Part of the debate – in the Senedd at 2:55 pm on 21 March 2017.
I recognise that there are number of questions and I’ll try to be brief and to the point with each of them, but I do want to recognise the contribution of Andrew Blakeman, which was recognised by Members in different parties here but also by other members of the review panel, and stakeholders as well. We are fortunate to have secured his services, with his background in the private sector but also an understanding of how the health service works as well.

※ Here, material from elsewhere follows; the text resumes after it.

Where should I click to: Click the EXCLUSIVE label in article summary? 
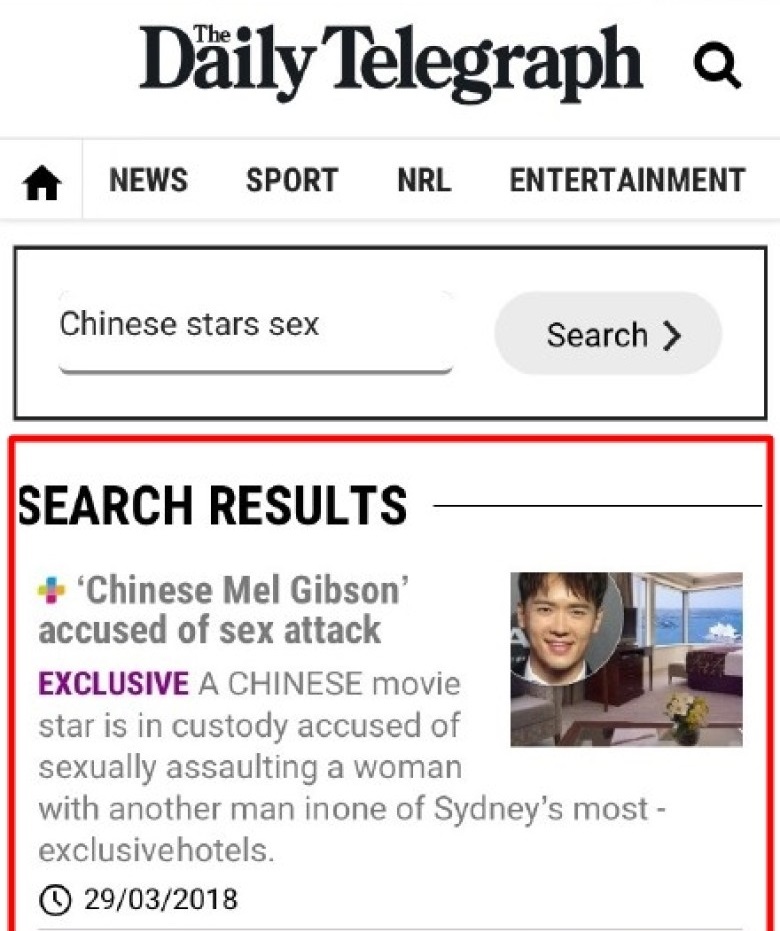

On the point about funding: everyone objectively signs up to and recognises that the NHS has a limited resource and there has to be a system of understanding how we allocate and prioritise treatment, and how we understand clinical value and wider financial value in the service. The challenge always gets to where individuals recognise they’re on the wrong side of the line in that, either because, unfortunately, some people have conditions where we can’t actually help them, and other times where, actually, there is a treatment that is potentially effective but is hugely expensive. We see examples of that on a regular basis. Every few months there will always be something in the wider press about a potentially effective treatment that is actually really expensive, and the National Institute for Health and Care Excellence turn it down. These recommendations aren’t going to stop that being the case. Hopefully, though, there will be a more rational conversation about how those choices are made, where there is a technology appraisal, as well as how we deal with the individual patient funding request. But exceptionality remains a criterion for the rest of the UK, so we are very much different to the rest of the UK as a result of accepting these recommendations.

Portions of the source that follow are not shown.